Onward, Christian soldiers, marching as to war, with the cross of Jesus going on before. – Onward Christian Soldiers, lyrics by Sabine Baring-Gould, 1865
There are still places in the world, and indeed within the so-called “developed world” where a hymn like Onward Christian Soldiers provides spiritual sustenance to those working hard to bring solace and support to those in need.
But you don’t hear it sung much in mainline churches. Its militarism and triumphal tone mark it as belonging to an increasingly limited time and place. And that’s okay.
When a hymn ceases to reflect our understanding of what it means to be Christian, we can simply put it on the shelf. Maybe we’ll take it down for an occasional reminiscence, but we don’t get overly concerned about its eternal meaning.
But what about sacred texts like Ephesians?
Eph 6:13 & ff “… take up the whole armor of God … the belt of truth … the breastplate of righteousness … the shield of faith … the helmet of salvation and the sword of the Spirit”
Armour? Swords?? Atheists would say that language like this is one of the reasons that religion is at best irrelevant and at worst dangerous.
Literalists attempt to make the language eternal, and so can tie themselves in knots in the attempt to make it universally appropriate.
Both positions miss the point.
Sacred text becomes … well … sacred because we believe that it carries a message about our relationship with Theos that transcends what the writer was conveying to the original audience. That’s why a movie or book may move us or inspire us but it is rarely considered “sacred.”
That doesn’t mean the message should remain mired in two-millennia-old dogma.
… “the belt of truth”. The word translated as “truth” is aletheia, which would be better understood as unfolding truth. It’s an immensely important distinction since it frees us from the need to pretend that the founders of our faith (or any faith or worldview for that matter) had a knowledge of God that we don’t. Recognizing “truth” as “unfolding” allows us to understand our relationship with Theos in the light of current scholarship and a global society. At the same time, we remain connected to the faith of those who came before us.
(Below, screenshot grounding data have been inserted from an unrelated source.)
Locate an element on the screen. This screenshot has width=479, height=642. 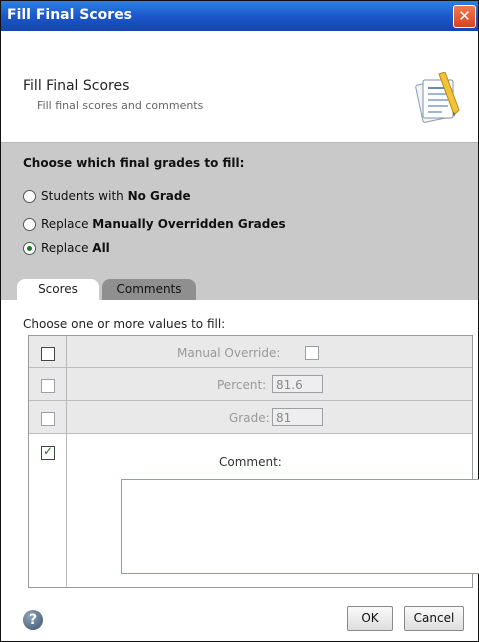
manual-override-check-cell is located at coordinates (48, 352).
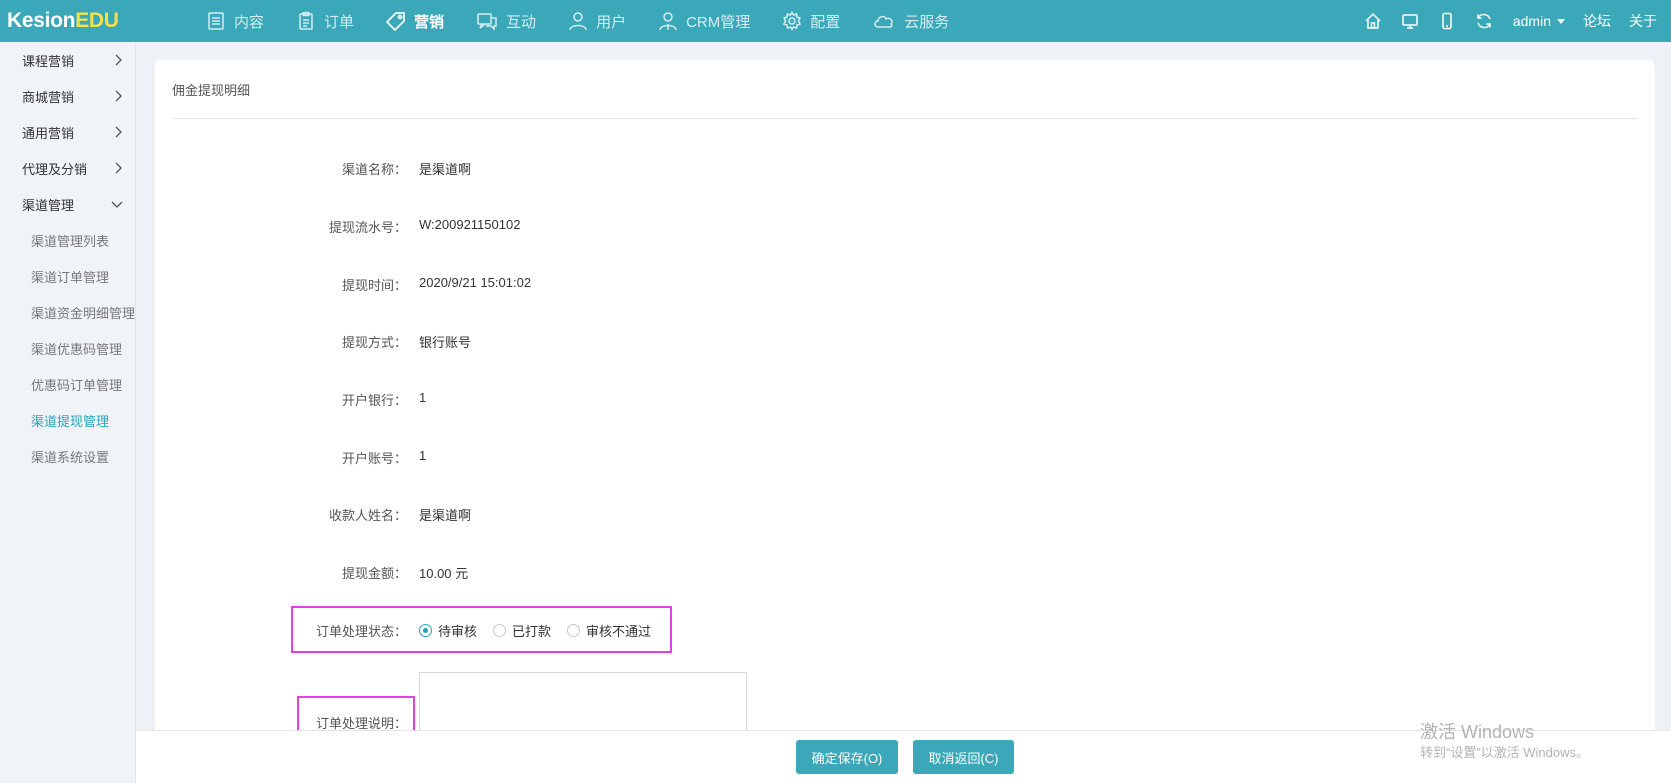  What do you see at coordinates (905, 118) in the screenshot?
I see `divider` at bounding box center [905, 118].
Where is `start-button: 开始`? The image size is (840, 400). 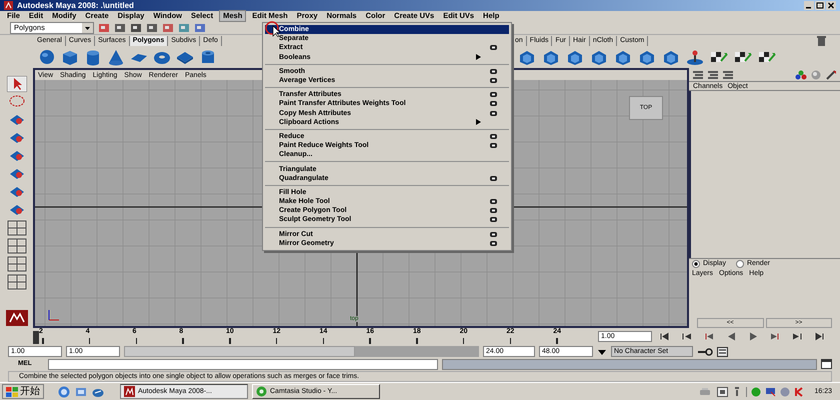
start-button: 开始 is located at coordinates (23, 392).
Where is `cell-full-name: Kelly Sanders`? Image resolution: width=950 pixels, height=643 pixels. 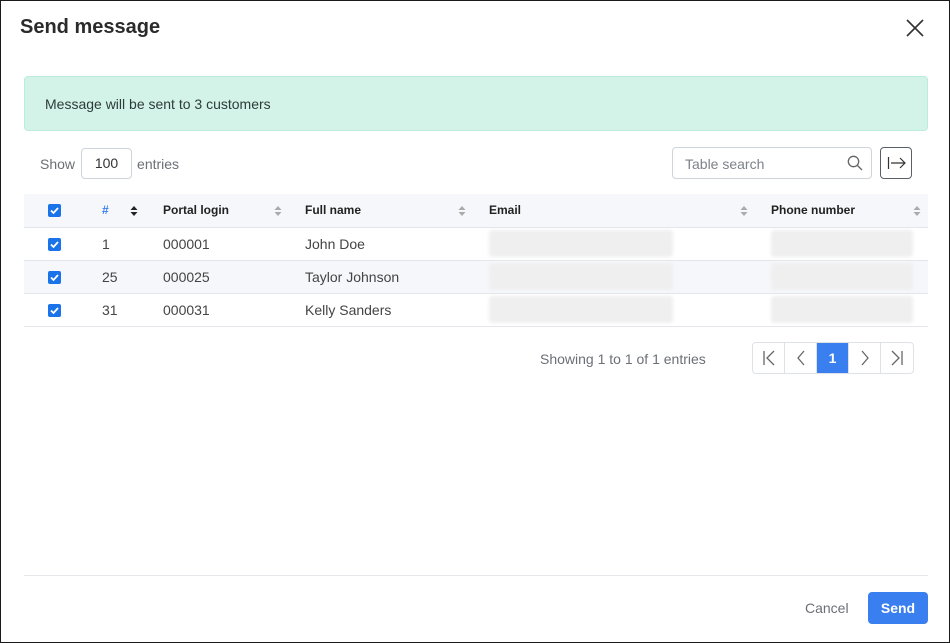
cell-full-name: Kelly Sanders is located at coordinates (397, 310).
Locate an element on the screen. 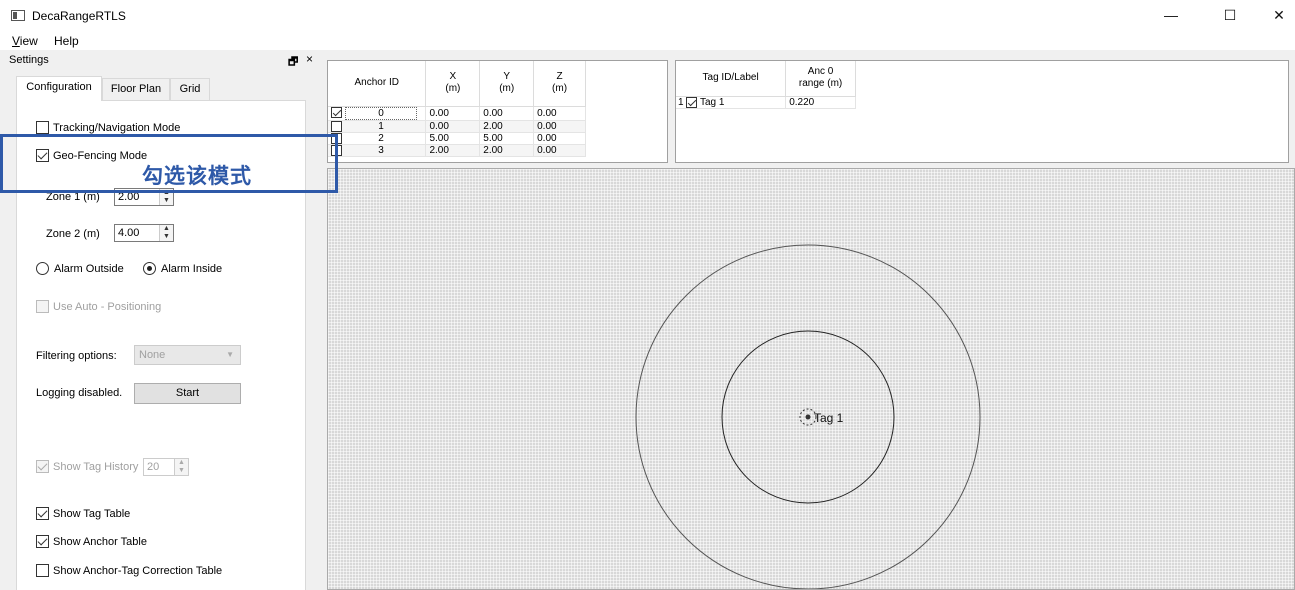  show-anchor-table-label: Show Anchor Table is located at coordinates (100, 542).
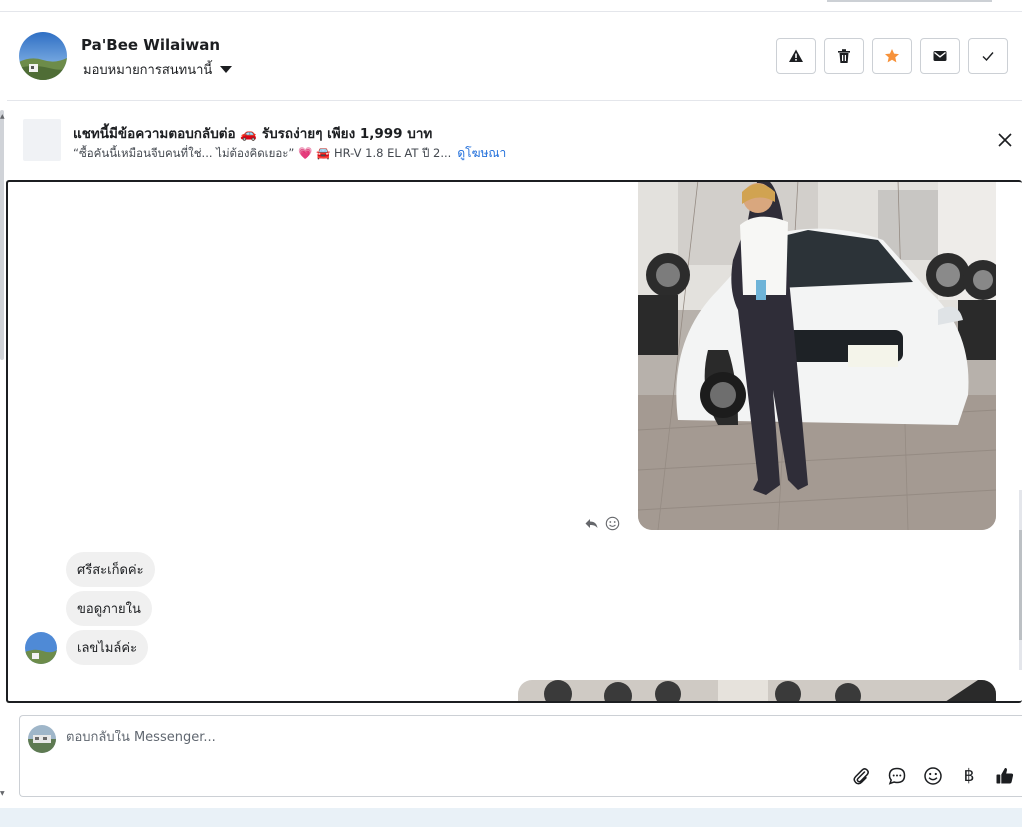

As our spiritual journey progresses, both as individuals and as a faith, we’re able to look again at the words and seek deeper meanings.
“Righteousness”, “faith”, “salvation” - dikaiosunē, pistis, sōtērion. These words could today be better interpreted as a call to us to be confident that our relationship with Theos is inseverable, personal, and ever-evolving.
It’s not a call to attack other religions or beliefs. The “sword of the Spirit” – pneuma – is a poor choice if our desire is to disembowel anyone who disagrees with us.
But it’s a perfect choice if our desire is to embody the “gospel of peace” – eirēnē.
The Message of the Christ is not that we should go into battle over doctrine or dogma. Our “armour” and weapons aren’t designed to wage war. They’re designed to empower us to “seek justice and resist evil.”
When this is our focus, we can see the influence of the Spirit in others, regardless of their “religion”, even if they claim none at all. We can join with others in projects large and small that express our compassion for each other and the world. And we can support and encourage each other in our personal journeys.
In his analysis for this week, John Shearman talks about the tension between “being Christian” and “becoming Christian.” We are one with Christ but we’re by no means perfect examples of what that means.
In Ephesians, the writer notes that our struggle isn’t against “flesh and blood” but against “spiritual wickedness.” Once upon a time we may have thought of that as if there were actual demons and devils lurking in the shadows. Now we know that our true temptations are those that lie within ourselves, leading us to put our own wants ever more ahead of the needs of others.
The “triumph” of the “Christian soldier” is not achieved when everyone follows the same set of rules. It will be achieved when each and every person has food, shelter, a means to earn a living, and is treated with dignity and respect in a world founded on the agapé relationship embodied in Jesus the Christ.
As I learned to pray a long time ago, may we all do our part to ensure that time comes soon.